Monday, 21 September 2009

My Misdiagnosis

There was a radio programme this morning about patients being misdiagnosed alongside calls for the number of wrong diagnoses to be recorded. I haven't formed a view on that yet but I can sympathise with people who go through it, having been there myself. The consequences for my health were manageable but the knock on effect on my life were significant to say the least.

A few years back I decided to do a postgrad in primary teaching and embarked on it with great enthusiasm. One night in December I woke up with the most horrific searing pains shooting through my face. I remember that first time clearly. I was scared. As well as the "boring drill-like" pain it was like having mini electric shocks all over one side of my face. I have a high pain threshold but I'd never experienced anything like this.

Normally it takes me till I'm feeling better to get round to seeing the doctor but this time I went immediately. She didn't even have to think about it and very quickly diagnosed Trigeminal Neuralgia more commonly known as "the suicide disease" because the extremity of it and the difficulty in treating it lead many sufferers to contemplate and even attempt suicide.

Anyway nothing they prescribed worked. I ended up in hospital once after almost collapsing with the pain as I was driving past the Royal Infirmary. I saw neurologists. I had brain scans to rule out a tumour - that in itself was surreal. The neurologist did a few other tests and suddenly said "we'd better get you a scan seeing as you've got a few symptoms that could suggest a tumour"! After being told it would be 2 weeks, I got a letter 2 DAYS later telling me to be at the Southern General 2 hours later. So there I was all on my own going through this scary brain scan.

And all of it turned out to be unnecessary. The vast majority of TN sufferers have several teeth removed before diagnosis because GPs almost always put the pain down to dental problems. I have to be different. My GP said it was TN but a visit to the dentist 6 months later showed up dental decay putting pressure on the trigeminal nerve, giving me exactly the same symptoms but also giving me a solution. A cure. And it was a cure. As soon as the tooth had been treated, the pain disappeared.

Unfortunately by that time my teaching practise had been so interrupted that I'd failed one practice and finally been unable to complete the course. I was invited to return the following year but for a number of reasons, the main one being the debt I had accrued as a student with no income for a year, I just wasn't in a position to do that. So my misdiagnosis ended all hopes of a career in primary teaching for me and left me with a lot of debt with nothing to show for it at the end.

At first I was angry with my GP but my elation at being free of the most mind numbing, disabling pain I had ever felt overshadowed that. And after a time I realised that the GP was probably aware of the plight of TN sufferers who fight for years for a proper diagnosis. At least she was aware of it. You have to move on particularly when there was no malicious intent and she wasn't far off the mark. We can all make mistakes. What is more difficult to move on from is when a patient is crying out to be diagnosed with a significant illness that they're sure they have only to be told it's "all in their head".

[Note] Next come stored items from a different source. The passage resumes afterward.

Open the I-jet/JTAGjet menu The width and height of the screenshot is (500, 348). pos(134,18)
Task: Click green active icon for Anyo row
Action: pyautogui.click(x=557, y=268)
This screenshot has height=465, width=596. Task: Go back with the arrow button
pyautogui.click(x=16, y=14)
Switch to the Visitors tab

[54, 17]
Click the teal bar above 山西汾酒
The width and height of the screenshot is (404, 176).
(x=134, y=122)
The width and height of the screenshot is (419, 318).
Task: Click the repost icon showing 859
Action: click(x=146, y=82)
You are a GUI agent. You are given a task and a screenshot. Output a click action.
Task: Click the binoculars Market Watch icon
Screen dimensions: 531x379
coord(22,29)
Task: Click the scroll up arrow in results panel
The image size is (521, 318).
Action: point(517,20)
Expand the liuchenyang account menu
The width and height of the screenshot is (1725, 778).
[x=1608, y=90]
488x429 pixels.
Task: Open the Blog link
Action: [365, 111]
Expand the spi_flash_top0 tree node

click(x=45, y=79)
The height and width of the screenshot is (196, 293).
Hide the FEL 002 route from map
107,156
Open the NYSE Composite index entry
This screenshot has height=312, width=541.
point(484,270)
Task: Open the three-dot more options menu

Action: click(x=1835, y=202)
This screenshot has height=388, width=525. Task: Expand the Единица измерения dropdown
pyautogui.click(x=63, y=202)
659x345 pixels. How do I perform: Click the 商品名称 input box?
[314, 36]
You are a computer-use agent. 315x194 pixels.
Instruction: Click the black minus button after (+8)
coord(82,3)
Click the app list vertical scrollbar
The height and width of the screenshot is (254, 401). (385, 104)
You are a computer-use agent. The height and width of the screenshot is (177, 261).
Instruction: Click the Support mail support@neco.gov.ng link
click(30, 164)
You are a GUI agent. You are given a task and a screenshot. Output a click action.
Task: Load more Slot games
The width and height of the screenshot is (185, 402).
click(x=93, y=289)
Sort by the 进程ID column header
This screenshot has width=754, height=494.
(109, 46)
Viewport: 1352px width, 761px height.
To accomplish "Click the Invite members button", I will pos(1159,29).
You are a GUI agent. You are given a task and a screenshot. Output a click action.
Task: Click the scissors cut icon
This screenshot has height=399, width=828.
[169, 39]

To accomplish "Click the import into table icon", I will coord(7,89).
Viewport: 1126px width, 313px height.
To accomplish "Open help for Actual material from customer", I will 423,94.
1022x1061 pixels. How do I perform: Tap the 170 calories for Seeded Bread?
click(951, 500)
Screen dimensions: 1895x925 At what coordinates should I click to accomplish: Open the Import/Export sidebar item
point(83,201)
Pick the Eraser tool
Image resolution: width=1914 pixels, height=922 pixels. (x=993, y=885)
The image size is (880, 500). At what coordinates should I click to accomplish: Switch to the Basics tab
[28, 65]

I'm pleased to say that the Scottish Government does take patients' safety seriously and has introduced a Patient Safety Programme which I think is the first in the UK. It doesn't include reference to misdiagnosis however and as I said, I would be interested to hear more about why it is important to record that information. It's an interesting topic and one that the BBC were right to highlight.

1 comment:

  1. Here's one reason for recording misdiagnoses that has nothing to do with blame: in order to promote an airline safety approach to patient safety. High risk industries do so well in avoiding accidents because they promote a safety culture. One reason for the much higher level of accidents in health care is a lack of systematic risk management, presumably the patient safety programme is designed to address this.

    The other reason is a reactive culture in which health care practitioners and their bosses cover up mistakes. This is much harder to address and can only be done by promoting a safety culture in which every member of a team is encouraged to report accidents and near-misses, without regard for hierarchy. See for an example of the kind of culture change that is needed
    Airline staff report near misses, not so the pilot can be blamed (hopefully) but so lessons can be learned.